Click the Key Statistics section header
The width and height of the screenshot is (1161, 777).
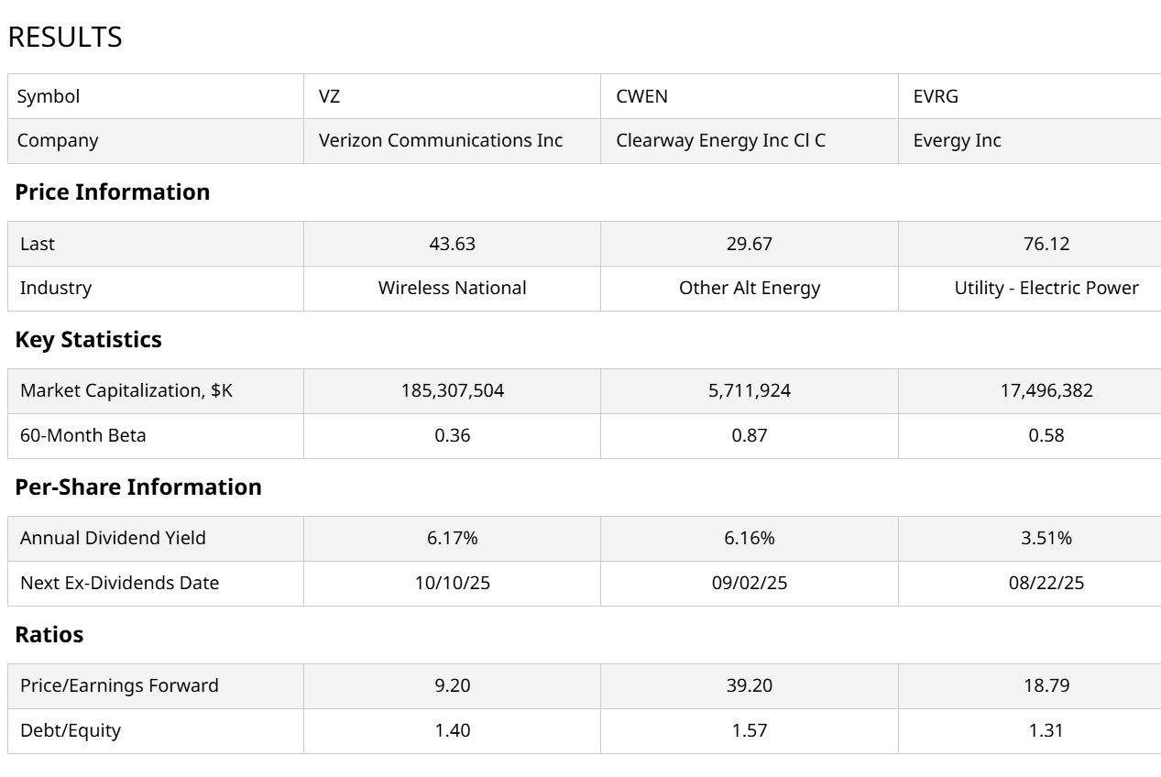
==
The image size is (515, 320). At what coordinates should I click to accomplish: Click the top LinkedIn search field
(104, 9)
==
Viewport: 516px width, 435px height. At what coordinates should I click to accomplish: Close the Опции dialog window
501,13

TASK STATEMENT: Within the material above, output exactly the lines from the one with "Click the Key Statistics section header" through the one with "The width and", end lines included, and nothing besides.

EXERCISE OUTPUT:
Click the Key Statistics section header
The width and height of the screenshot is (1161, 777).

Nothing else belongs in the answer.